Her husband, meanwhile, was encouraged to seek treatment for his addiction, spurred on by a conversation that he’d had with Paul during which Paul’s shotgun was conspicuous by its presence.
And because they lived in a small town, they knew when someone was hurting – a job lost, an injury suffered, a child yielded up to the care of grandparents because the mother couldn’t cope – and an envelope would be placed on the doorstep during the night, and a little of the pressure would be anonymously relieved. In that way they salved their consciences, although both men remained haunted by the same strange dreams, visions in which they were pursued through the forest by an unseen entity, ending up at last before the black pool where something was rising from the depths, always threatening to surface but never appearing before they woke.
Rarely, too, did a day pass during those years without Harlan and Paul fearing that the plane would be discovered, and some trace of their presence at the wreckage would be revealed. They were not sure which they feared more: the law, or those who might have a personal interest in the plane and its contents. But those fears faded, and the nightmares came less frequently. The money was gradually spent until only a little of it remained, and Harlan and Paul had started to believe that they might just have committed a victimless crime when the man with the distended neck returned to Falls End.
6
I t was a cold January afternoon in 2004 when the man known as Brightwell – if man he truly was – reappeared.
Harlan Vetters had always hated these winter months: they’d been bad enough when he was a young man with stamina and muscle tone and strong bones, but now he had significantly less of all three and had grown to dread the first fall of snow. His wife used to find it amusing when he began railing at the photographs in the winter catalogs that started turning up in their mailbox in August, or at the glossy store advertisements tucked inside the
Maine Sunday Telegram
as summer ended, all of them depicting happy, grinning people wearing warm clothing and holding snow shovels, as if three or four hard months of winter was just about the best damn thing that could be imagined, and even more fun than Disneyland.

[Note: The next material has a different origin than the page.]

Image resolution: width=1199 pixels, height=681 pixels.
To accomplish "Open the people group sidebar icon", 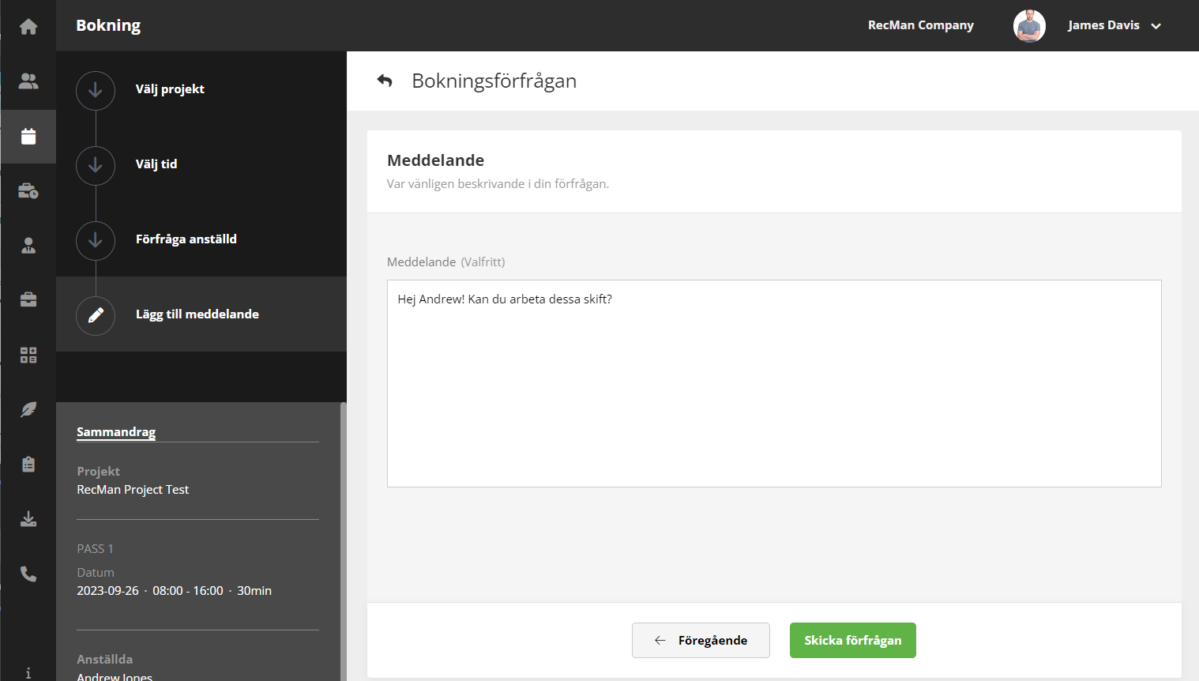I will click(28, 81).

‘Nobody in this state posed for those photos, I tell you that,’ he would say. ‘They ought to fill these things with pictures of some poor bastard up to his knees in snow trying to dig his truck out with a spoon.’
And Angeline would pat him on the shoulder and say, ‘Well, they wouldn’t sell too many sweaters that way, would they?’ and Harlan would mutter something in turn, and she’d kiss him on the crown of his head and leave him to his business, knowing that later she would find him in the garage, checking that the plow attachment for his truck was undamaged; that the flashlights worked, and there were batteries to spare; that the backup generator was in working order, and the woodshed was dry, and this before the first leaves had even begun to drop from the trees.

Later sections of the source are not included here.